JOSE CARLOS SÁNCHEZ, CEO OF MAFA: “SUSTAINABLE AGRICULTURE NEEDS INNOVATIVE SOLUTIONS, CONSENSUS AND LESS BUREAUCRACY”

The protests of farmers in our country and throughout Europe is putting on the table these weeks a reality that is as obvious as it is worrying: the agricultural sector needs viable, sustainable and profitable solutions for producers and, of course, regulations and a bureaucracy that facilitates the already complex work of people dedicated to the field, without neglecting food safety and quality.

This is also what we think at MAFA. And this is confirmed by our CEO, José Carlos Sánchez Gálvez, who states that sustainable agriculture needs innovative solutions, consensus and less bureaucracy”. “Unfortunately we are experiencing a legal vacuum that, together with the problems that the sector has been experiencing due to the lack of legal consensus and regulations that are not entirely well defined, means that producers of biosolutions for crops are also sometimes ‘tied in their feet and hands’ to continue researching and generating inputs that respond to the needs imposed by the climate emergency and the need to feed a growing world population. We need a stable, consensual regulatory framework that can be reviewed if it does not adjust to the reality of the moment,” he maintains.

As a company dedicated for more than 50 years to creating products that solve the needs of crops, we believe that public-private collaboration is essential to establish the regulatory frameworks for Spanish and European agriculture.
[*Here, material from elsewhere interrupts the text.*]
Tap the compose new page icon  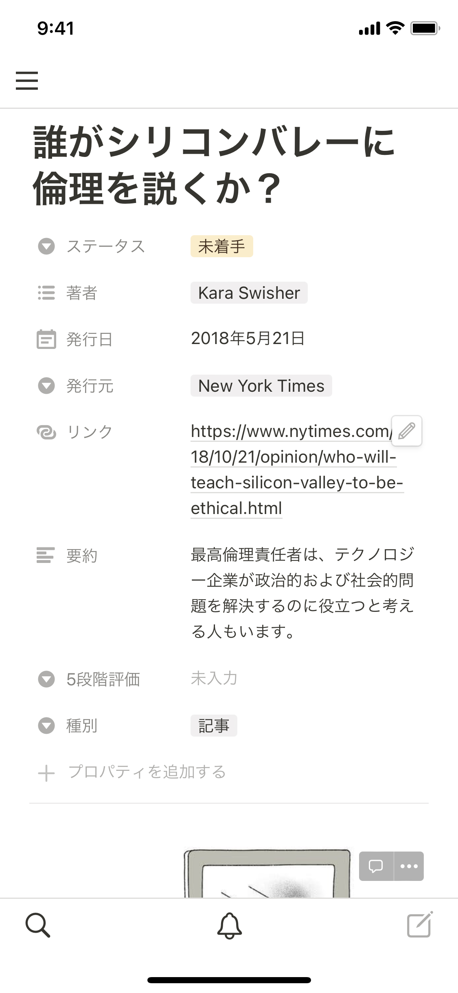coord(420,925)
As high a priority, in fact, as contemplating in these regulations the role that technology and innovation must continue to play if we want agriculture to truly have a future.

The European Green Deal is necessary today more than ever, but it needs to be reviewed and completed with farmers, who know better than anyone what the countryside is currently facing and what can be applied in their daily lives.

José Carlos Sánchez Gálvez, CEO of MAFA.

“Bureaucracy and legal loopholes cannot continue to suffocate agriculture,” comments the CEO of MAFA, who regrets that the European Union withdrew the plan to reduce pesticides by 50% right at the beginning of the push. “All of us who are dedicated to generating biological solutions for the countryside, to researching natural and non-toxic alternatives for crops, believe to a greater or lesser extent that this slowness in authorizing the products that 21st century agriculture needs is greatly harming the sector and, above all, the producers, who are witnessing at the same time how legislation on chemical substances is becoming increasingly strict,” says Sánchez Gálvez. He recalls a relevant fact: in the last 7 years, more than 100 types of products of chemical origin have been stopped and barely half of biocontrol products have been incorporated into agricultural practices.

And the result? Agricultural producers are completely misplaced today, and it is normal for them to feel ‘alone’ in the face of a reality that they do not know how to manage. They cannot fight pests or diseases with the old products, but they also do not have those biosolutions that they intend to implement and that are not completely regulated by the EU. “It is also important that there is clear and decisive communication and training by the institutions for them, who need to know what solutions exist and are being developed and how to implement them on their farms,” indicates José Carlos Sánchez.

Biostimulants, prebiotics and probiotics, biofertilizers… They are the ‘tools’ of agriculture in the coming decades, an agriculture capable of ensuring food production with optimal food security. “That is why it is also a priority that quality and food sustainability be required for both European products and those from third countries that the European population consumes.”

 

“The sustainable agriculture that we all want and need cannot wait any longer. A clear, feasible, balanced regulatory framework is urgently needed. And, above all, that it addresses once and for all the reality that worries farmers.”